ChanServ changed the topic of #nixus to: Nixus is an experimental deployment tool for NixOS systems - https://github.com/Infinisil/nixus - https://logs.nix.samueldr.com/nixus/
<bqv> oh
<bqv> that was my stickler
<bqv> i cant have my custom specialArgs
<bqv> so my entire config is invalid, for now
<infinisil> bqv: Does it need to be specialArgs or would _module.args work too?
<bqv> i'm not entirely sure how the latter works, but presumably?
<infinisil> Because _module.args should be preferred whenever possible
<infinisil> Since it can be assigned in modules themselves
<infinisil> (so it doesn't need to be treated specially)
<bqv> ah
<bqv> hm
<bqv> oh
<bqv> it did a thing
<bqv> deploying my test to a spare machine...
<bqv> well snap
<bqv> this works
<bqv> i mean, i don't see how it could fail at this stage
<infinisil> :o
<bqv> this did stuff and required no changes
<bqv> obviously will require changes to make actual decent use of nixus
<bqv> but it's further than i got last time
<bqv> only thing is, i have to build with --impure
<bqv> because something uses builtins.currentSystem
<bqv> the thing is in nixpkgs, but i'm not sure what part of nixus calls that so i don't know how to replace it
<infinisil> bqv: Got logs for that?
<bqv> infinisil: http://ix.io/2tQw
<infinisil> bqv: Sounds like you need to specify `nixpkgs.localSystem = <the system>` in configuration
<bqv> infinisil: no dice
<infinisil> bqv: Same error?
<bqv> yep
<infinisil> bqv: *exactly* the same?
<infinisil> Oh I think I see the problem
<bqv> not a single character differs
<infinisil> Alright lemme just quickly break compatibility for everybody that uses nixus
<bqv> :D
<infinisil> And change the main call to `import nixus { deploySystem = <the system>; } { ... }`
<bqv> 9| pkgsModule = nixpkgs: { lib, config, ... }: {
<bqv> 10| config.nixpkgs.system = lib.mkDefault builtins.currentSystem;
<bqv> | ^
<bqv> 11| # Not using nixpkgs.pkgs because that would apply the overlays again
<bqv> attribute 'currentSystem' missing
<bqv> ...is that me or you?
<bqv> if i try and set nixpkgs.system or config.nixpkgs.system, i get followup errors
<bqv> set it in nodes.*.configuration, that is
<bqv> i don't know if that's even where it's cominf from
<infinisil> Oh yeah that's me
<infinisil> Hold on
<infinisil> Well I'm not testing it with pure eval
<infinisil> :P
<bqv> yeah fair :D
<infinisil> That impurity should be gone now
<infinisil> (now all systems are assumed to be deploySystem or currentSystem unless otherwise specified)

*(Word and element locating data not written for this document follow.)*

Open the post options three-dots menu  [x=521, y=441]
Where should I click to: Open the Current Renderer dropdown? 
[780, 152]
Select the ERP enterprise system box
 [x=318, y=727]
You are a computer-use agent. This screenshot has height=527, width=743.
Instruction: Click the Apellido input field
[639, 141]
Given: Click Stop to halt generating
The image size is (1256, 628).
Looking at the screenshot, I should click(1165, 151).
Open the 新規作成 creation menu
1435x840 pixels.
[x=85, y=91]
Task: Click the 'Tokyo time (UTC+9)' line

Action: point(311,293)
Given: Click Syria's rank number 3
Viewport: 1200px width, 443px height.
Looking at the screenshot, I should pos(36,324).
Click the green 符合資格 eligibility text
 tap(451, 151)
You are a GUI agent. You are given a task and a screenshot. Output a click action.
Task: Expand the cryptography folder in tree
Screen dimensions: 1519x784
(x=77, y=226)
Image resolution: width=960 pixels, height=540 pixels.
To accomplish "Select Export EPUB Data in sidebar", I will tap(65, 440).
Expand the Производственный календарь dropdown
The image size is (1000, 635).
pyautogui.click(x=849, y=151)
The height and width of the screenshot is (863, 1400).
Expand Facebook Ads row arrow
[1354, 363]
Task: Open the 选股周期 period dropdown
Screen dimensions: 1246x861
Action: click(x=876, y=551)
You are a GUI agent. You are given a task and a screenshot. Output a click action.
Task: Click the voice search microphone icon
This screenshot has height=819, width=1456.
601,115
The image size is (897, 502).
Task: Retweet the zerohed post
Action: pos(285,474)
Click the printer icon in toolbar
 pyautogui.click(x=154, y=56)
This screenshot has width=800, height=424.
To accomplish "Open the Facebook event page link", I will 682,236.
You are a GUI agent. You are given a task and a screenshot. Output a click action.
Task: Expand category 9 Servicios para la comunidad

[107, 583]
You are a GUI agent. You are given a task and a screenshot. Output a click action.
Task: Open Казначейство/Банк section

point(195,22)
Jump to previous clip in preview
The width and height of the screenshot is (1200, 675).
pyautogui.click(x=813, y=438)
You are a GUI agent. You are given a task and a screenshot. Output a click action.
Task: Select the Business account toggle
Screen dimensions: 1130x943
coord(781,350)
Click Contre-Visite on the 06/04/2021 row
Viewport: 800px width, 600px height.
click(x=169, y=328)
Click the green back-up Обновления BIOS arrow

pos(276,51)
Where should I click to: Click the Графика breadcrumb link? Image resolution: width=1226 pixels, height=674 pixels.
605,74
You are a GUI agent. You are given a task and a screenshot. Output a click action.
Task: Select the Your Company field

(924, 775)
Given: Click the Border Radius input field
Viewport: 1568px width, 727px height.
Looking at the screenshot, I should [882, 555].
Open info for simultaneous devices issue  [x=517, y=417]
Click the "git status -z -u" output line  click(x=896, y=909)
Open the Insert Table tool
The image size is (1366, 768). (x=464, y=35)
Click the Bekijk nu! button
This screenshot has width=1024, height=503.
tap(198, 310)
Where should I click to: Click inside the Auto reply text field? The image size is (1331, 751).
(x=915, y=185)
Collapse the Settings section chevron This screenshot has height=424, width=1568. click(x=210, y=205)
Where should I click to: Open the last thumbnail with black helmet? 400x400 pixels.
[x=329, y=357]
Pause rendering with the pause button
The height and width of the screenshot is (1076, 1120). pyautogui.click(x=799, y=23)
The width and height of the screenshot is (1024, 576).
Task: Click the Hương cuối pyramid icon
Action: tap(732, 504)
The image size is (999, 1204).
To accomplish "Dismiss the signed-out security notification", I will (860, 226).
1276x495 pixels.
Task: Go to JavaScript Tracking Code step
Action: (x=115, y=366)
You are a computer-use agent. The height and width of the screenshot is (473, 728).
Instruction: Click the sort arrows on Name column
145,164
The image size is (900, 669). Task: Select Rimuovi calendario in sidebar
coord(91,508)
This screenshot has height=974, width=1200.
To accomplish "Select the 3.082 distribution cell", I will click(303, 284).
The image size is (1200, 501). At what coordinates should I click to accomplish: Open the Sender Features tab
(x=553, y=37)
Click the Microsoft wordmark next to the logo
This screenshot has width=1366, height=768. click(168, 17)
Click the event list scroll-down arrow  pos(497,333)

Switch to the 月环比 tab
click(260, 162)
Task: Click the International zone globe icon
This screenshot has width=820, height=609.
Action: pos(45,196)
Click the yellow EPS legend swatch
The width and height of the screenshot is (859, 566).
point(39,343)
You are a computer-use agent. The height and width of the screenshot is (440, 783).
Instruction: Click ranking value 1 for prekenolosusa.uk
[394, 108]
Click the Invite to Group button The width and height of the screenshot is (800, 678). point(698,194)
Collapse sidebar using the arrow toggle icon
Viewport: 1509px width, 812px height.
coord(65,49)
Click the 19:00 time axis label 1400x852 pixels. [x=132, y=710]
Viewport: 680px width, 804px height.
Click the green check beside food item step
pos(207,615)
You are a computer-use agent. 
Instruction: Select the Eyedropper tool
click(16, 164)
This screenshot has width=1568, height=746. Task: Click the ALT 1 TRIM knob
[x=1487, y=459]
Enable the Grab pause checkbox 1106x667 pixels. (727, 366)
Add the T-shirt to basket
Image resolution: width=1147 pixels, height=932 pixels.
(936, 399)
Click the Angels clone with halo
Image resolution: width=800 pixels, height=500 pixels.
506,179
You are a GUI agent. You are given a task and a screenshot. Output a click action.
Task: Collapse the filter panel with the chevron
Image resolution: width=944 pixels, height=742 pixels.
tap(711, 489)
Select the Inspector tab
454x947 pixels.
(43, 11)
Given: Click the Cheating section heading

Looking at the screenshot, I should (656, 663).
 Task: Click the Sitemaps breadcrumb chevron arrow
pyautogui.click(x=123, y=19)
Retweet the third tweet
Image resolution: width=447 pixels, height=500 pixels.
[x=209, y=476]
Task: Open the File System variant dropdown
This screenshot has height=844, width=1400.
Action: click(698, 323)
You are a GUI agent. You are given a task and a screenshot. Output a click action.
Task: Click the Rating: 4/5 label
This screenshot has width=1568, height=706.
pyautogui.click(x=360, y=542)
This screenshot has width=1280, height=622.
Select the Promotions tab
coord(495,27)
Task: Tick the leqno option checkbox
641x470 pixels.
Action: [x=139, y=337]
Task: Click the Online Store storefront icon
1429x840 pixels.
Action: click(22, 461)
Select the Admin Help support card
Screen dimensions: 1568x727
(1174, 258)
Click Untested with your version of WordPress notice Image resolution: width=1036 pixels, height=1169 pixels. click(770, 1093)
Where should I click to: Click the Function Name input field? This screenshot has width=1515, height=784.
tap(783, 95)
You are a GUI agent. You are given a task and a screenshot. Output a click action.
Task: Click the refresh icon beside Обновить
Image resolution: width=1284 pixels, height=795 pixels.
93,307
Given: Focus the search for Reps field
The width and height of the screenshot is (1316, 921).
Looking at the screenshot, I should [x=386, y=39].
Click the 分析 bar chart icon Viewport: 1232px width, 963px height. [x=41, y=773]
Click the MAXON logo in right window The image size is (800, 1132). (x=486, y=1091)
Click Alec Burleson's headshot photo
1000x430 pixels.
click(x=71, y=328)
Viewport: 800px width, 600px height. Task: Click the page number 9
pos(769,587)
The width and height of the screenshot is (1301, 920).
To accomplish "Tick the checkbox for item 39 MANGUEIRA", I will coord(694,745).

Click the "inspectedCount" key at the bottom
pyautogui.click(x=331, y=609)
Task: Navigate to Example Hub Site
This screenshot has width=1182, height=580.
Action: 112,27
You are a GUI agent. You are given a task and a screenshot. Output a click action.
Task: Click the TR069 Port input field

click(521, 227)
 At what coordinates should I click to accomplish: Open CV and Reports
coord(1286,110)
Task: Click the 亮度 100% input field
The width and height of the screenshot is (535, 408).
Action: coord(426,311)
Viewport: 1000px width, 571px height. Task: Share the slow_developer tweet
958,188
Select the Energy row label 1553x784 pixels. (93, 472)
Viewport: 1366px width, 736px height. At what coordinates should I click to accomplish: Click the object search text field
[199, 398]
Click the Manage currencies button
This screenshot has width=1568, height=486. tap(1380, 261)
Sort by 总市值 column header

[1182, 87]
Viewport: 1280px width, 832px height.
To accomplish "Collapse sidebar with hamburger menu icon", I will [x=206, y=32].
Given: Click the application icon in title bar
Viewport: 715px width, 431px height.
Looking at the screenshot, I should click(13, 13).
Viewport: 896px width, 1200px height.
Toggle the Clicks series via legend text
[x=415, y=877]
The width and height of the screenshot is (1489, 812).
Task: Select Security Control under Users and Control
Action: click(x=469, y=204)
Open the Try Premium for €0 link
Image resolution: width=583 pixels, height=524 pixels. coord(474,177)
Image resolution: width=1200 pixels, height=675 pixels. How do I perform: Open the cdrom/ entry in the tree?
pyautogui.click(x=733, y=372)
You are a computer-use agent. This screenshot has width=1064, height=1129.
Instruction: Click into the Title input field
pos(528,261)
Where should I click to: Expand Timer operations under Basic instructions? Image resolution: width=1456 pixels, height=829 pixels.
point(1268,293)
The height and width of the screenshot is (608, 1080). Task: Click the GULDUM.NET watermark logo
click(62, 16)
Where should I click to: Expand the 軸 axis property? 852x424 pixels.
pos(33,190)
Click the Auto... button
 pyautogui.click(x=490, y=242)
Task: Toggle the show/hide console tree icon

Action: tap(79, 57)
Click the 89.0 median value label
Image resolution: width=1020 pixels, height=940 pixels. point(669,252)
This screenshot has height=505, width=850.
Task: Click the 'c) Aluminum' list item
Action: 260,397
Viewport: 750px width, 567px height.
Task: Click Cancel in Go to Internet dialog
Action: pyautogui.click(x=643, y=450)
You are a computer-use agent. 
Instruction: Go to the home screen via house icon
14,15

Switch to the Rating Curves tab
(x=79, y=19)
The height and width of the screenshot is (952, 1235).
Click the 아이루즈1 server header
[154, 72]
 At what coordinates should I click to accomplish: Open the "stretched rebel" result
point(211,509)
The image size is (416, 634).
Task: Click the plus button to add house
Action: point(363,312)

<bqv> infinisil: it works! and it just full on deployed that machine
<infinisil> :D
<bqv> wait
<bqv> lmao
<bqv> "this shouldn't occur" occured
<bqv> is it because i ssh'd as not root
<bqv> can i make it sudo
<infinisil> logs?
<infinisil> It should sudo on the target host
<bqv> [phi] Triggering system switcher...
<bqv> [phi] Warning: Permanently added '10.0.0.4' (ED25519) to the list of known hosts.
<bqv> [phi] Trying to confirm success...
<bqv> [phi] Warning: Permanently added '10.0.0.4' (ED25519) to the list of known hosts.
<bqv> [phi] This shouldn't occur!
<bqv> [phi] Finished
<infinisil> Hm, not sure where that error is from
<bqv> oh
<bqv> i think the machine just rebooted
<bqv> what the
<bqv> yeah it's not even responding to ssh now, i hope it boots ok, it's headless...
<infinisil> Oh lol
<bqv> hm
<bqv> it booted ok, but it's not the new system
<bqv> how can i debug what just happeend?
<infinisil> Nixus reboots automatically if it couldn't rollback successfully after a failure
<bqv> oh
<infinisil> (and before the new system is activated)
<infinisil> bqv: Logs are in /var/lib/system-switcher
<infinisil> (on the target machine)
<bqv> oh
<bqv> oh that's fine, it's my stuff not yours
<bqv> my systems soft-fail activation all the time :p
<bqv> ..hmm
<infinisil> bqv: systemd units?
<bqv> yeah
<infinisil> There's ignoreFailingSystemdUnits if you don't care about fixing the underlying problem :P
<bqv> yes!
<bqv> where's that?
<infinisil> `defaults.ignoreFailingSystemdUnits = true`
<infinisil> Or `nodes.<node>.ignoreFailingSystemdUnits`
<bqv> alright, take 2
<bqv> lol, got a "this shouldn't occur" again
<bqv> benign?
<infinisil> Never seen that myself
<infinisil> Well, not in that context at least lol
<bqv> well, it worked
<bqv> so yeah, benign
<bqv> wtf
<bqv> it just rebooted again
<bqv> oh
<bqv> there was another activationscript that failed
<infinisil> The logging isn't great I know
<infinisil> Should really be streamed to the terminal you deploy from
<bqv> yeah
<bqv> hmm
<infinisil> bqv: What's failing?
<bqv> one of my custom ones
<bqv> made it unfailable now
<infinisil> bqv: Does it always fail or just with nixus?
<bqv> always, probably
<bqv> failed again... waiting for reboot
<infinisil> Reboot should only occur if the switch to the new system failed (and no success confirmation in time), plus the old system fails to activate too (e.g. failing activation script)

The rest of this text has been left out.